Natasha McShane accused Heriberto Viramontes is 'every parent's nightmare'
The prosecutor in the trial of a man accused of trying to murder a Northern Irish student Natasha McShane in the United States said to the jury yesterday: "Behold Heriberto Viramontes, every parent's nightmare."
John Maher was making his closing arguments in his case against Viramontes, who is accused of trying to kill the Co Armagh woman and her friend Stacy Jurich in Chicago in 2010.
He referred to recordings of phone calls from jail made by Viramontes, where he appears to admit to attacking two women.
Maher said: "That call and the four other calls buried that guy."
The jury retired yesterday to consider verdicts on 25 charges after five days of testimony.
"At the beginning of this trial the defence told you this is an identification case and make sure we get the right guy," Mr Maher told the jury. "It is and we did."
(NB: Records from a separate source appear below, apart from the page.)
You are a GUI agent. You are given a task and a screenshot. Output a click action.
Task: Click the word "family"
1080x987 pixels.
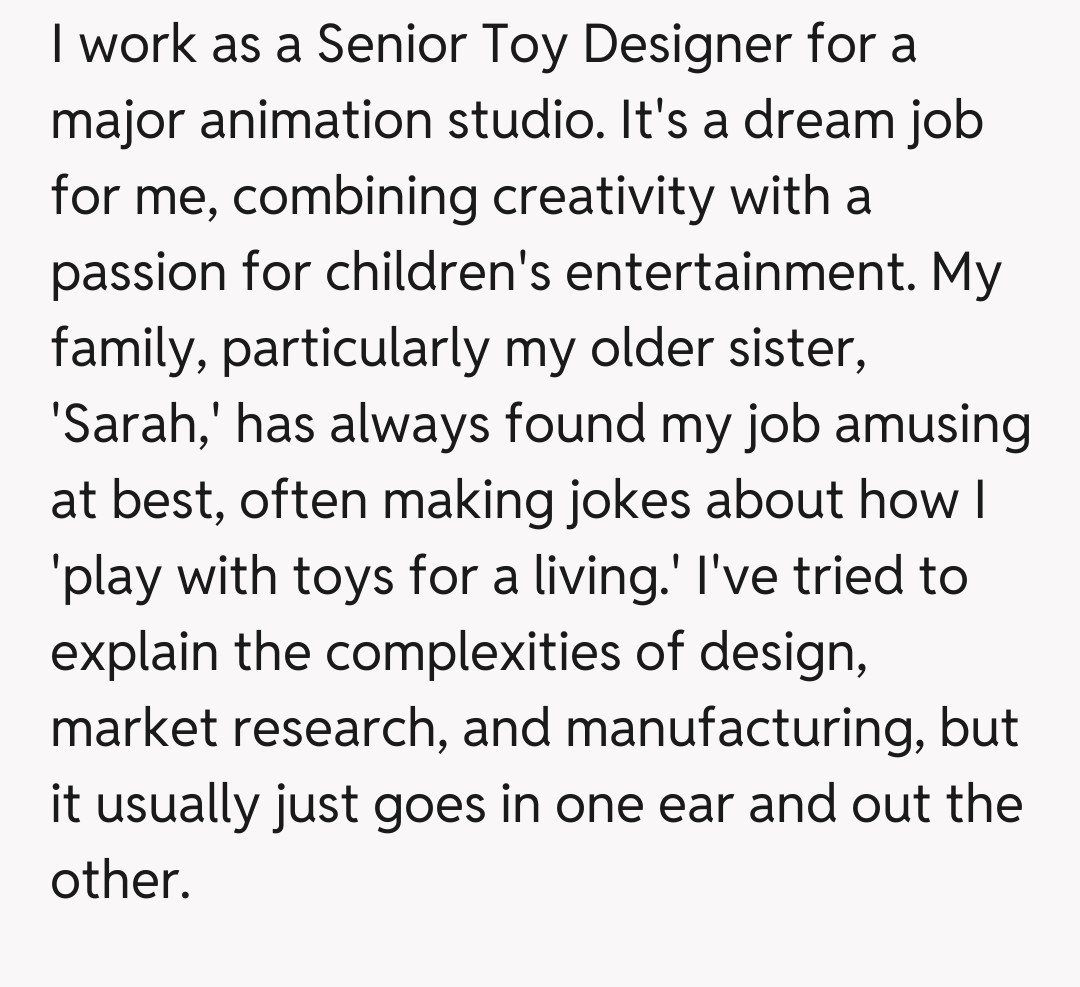(x=126, y=350)

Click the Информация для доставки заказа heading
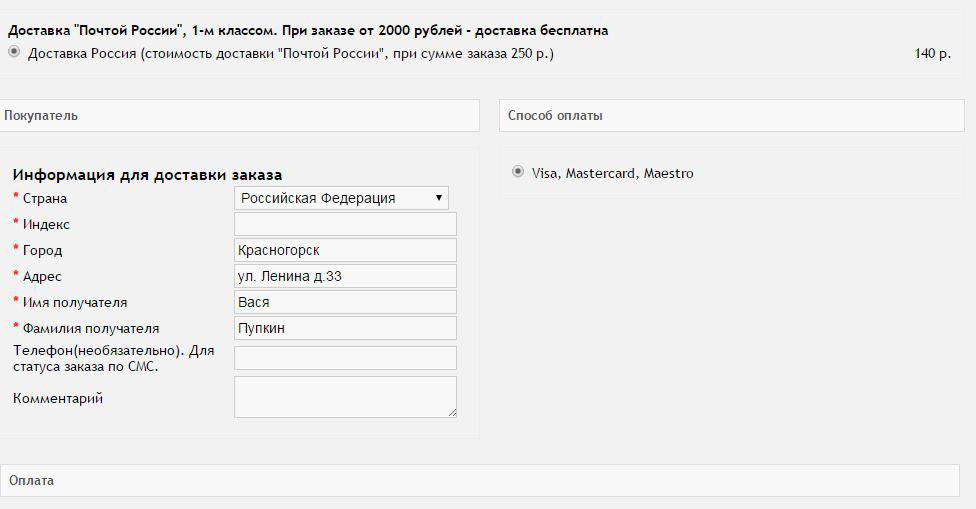[x=147, y=175]
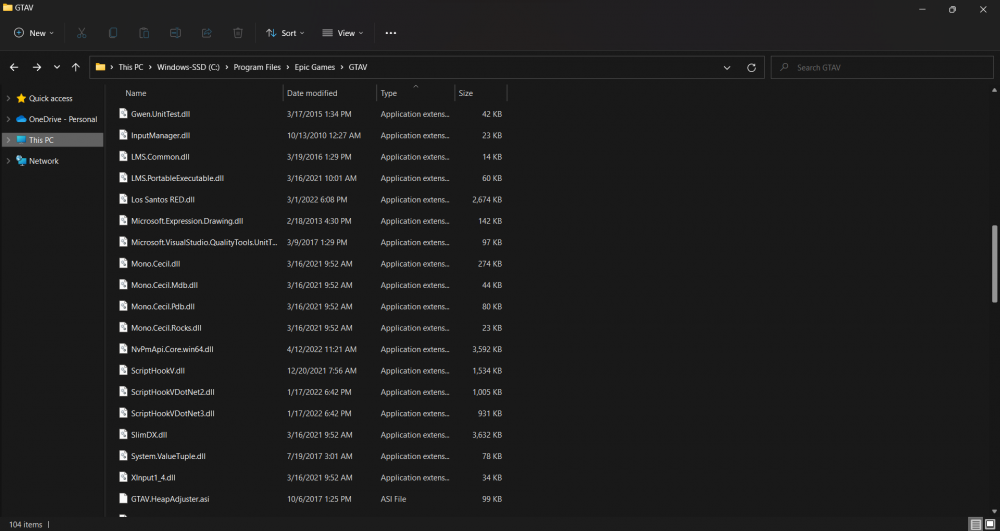
Task: Open the Sort dropdown menu
Action: [286, 33]
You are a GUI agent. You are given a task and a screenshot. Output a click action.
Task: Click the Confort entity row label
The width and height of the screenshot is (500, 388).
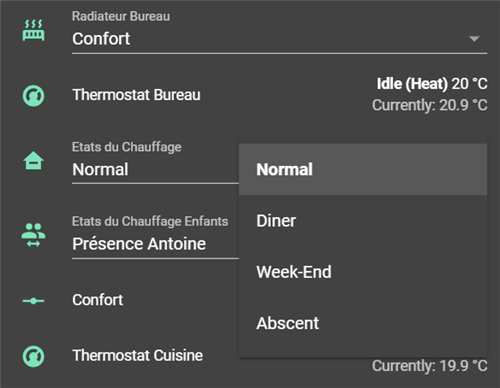pos(98,300)
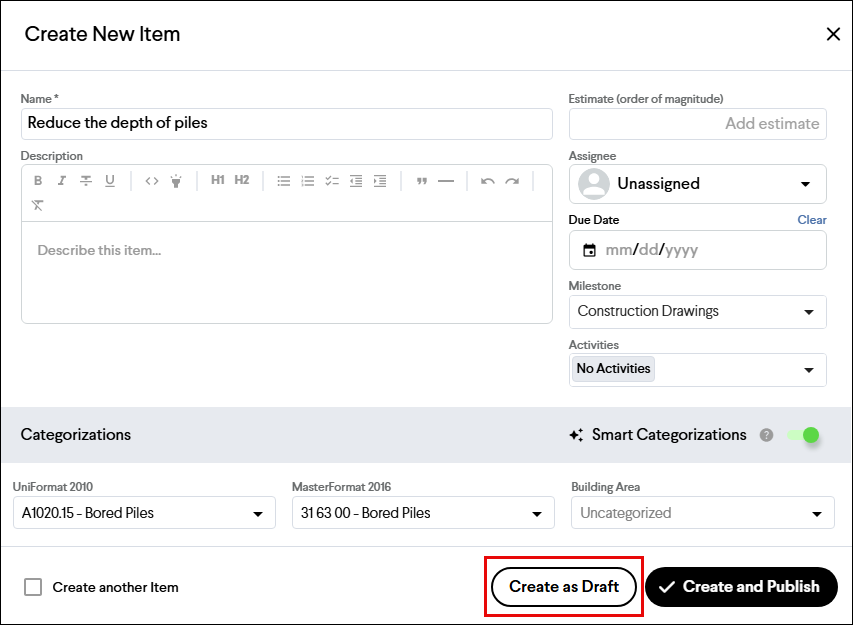Insert code block with angle-brackets icon
Viewport: 853px width, 625px height.
(x=152, y=181)
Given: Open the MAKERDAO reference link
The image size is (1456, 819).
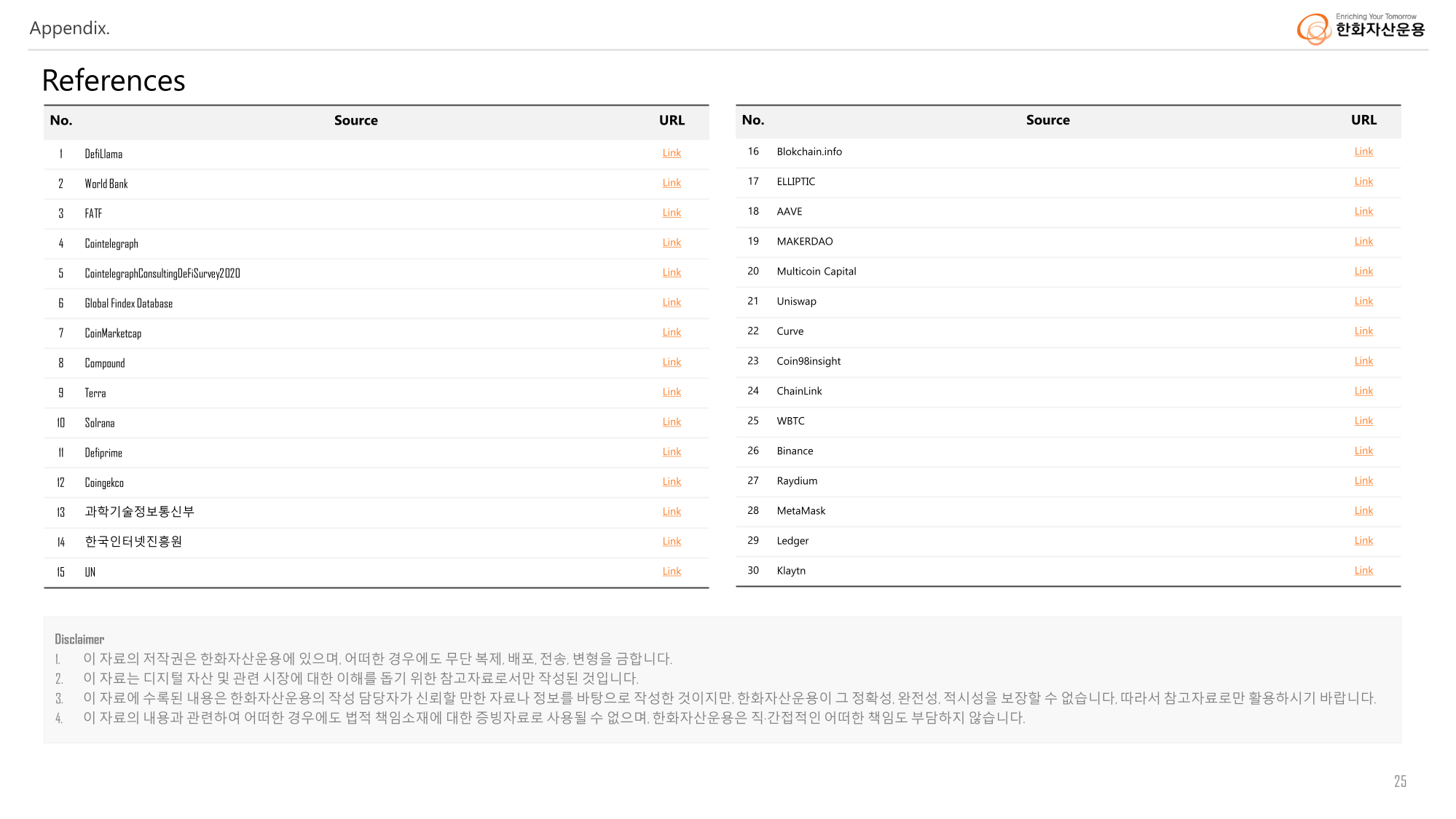Looking at the screenshot, I should [1363, 241].
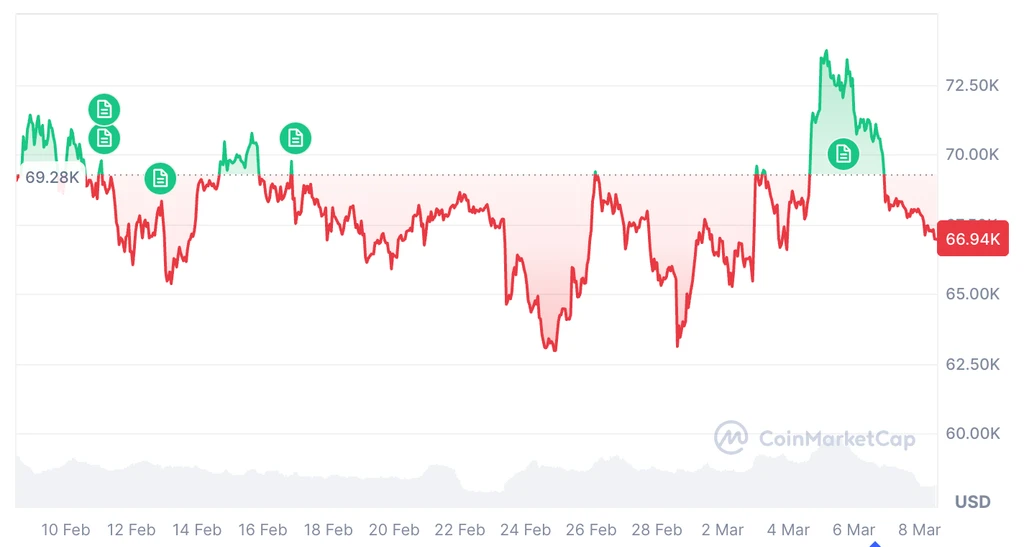1024x547 pixels.
Task: Click the 65.00K price axis label
Action: [x=972, y=294]

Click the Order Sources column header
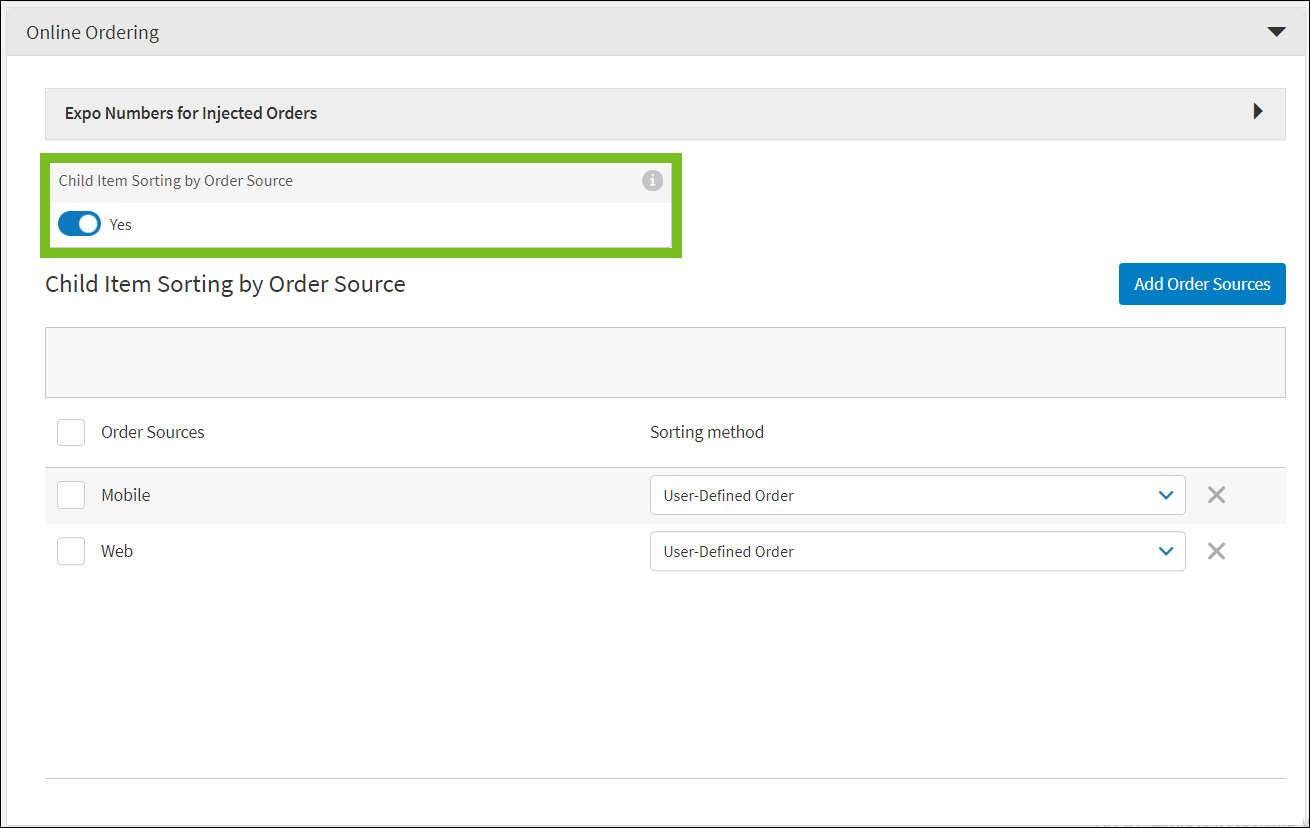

The prosecutor added: "Behold Heriberto Viramontes, every parent's nightmare. Natasha's skull was fractured and our skulls are built to take a beating. He did not walk up and give them a little tap."
But two of Viramontes' three defence lawyers combined to try and persuade the jury their client is innocent. They argued someone different is responsible for creeping up behind the two women and smashing a baseball bat across their heads.
"This was a tragedy for the McShane family and the daughter they sent to Chicago who will never be the same again," public defender Chandra Smith said.
During a lengthy argument, Ms Smith said: "We do not know who did this, what we do know it was not Mr Viramontes.
"We do know that on April 23, 2010, in the early hours of the morning hours Stacy Jurich and Natasha McShane walked northbound on Damen (Avenue).
"There was someone walking southbound and that person passed them. That was when Stacy Jurich felt a pain in the back of her head. That person struck Natasha McShane."
That person was a black male, Ms Smith said, adding that Jurich initially said the pair were attacked by a black man but later said he was possibly a Hispanic.
Key witness Marcy Cruz had a reason to lie, the defence lawyer argued, as Cruz will be out of prison in 16 years rather than facing a 120-year term on the attempted murder charges.
The telephone calls were taken out of context, Smith said.
The defence also went through the forensic evidence, urging the jury to disregard weak DNA evidence and reminding them there was not a single spot of blood on the baseball bat, in the van or on Viramontes' clothes.
They also said fingerprint evidence was flawed.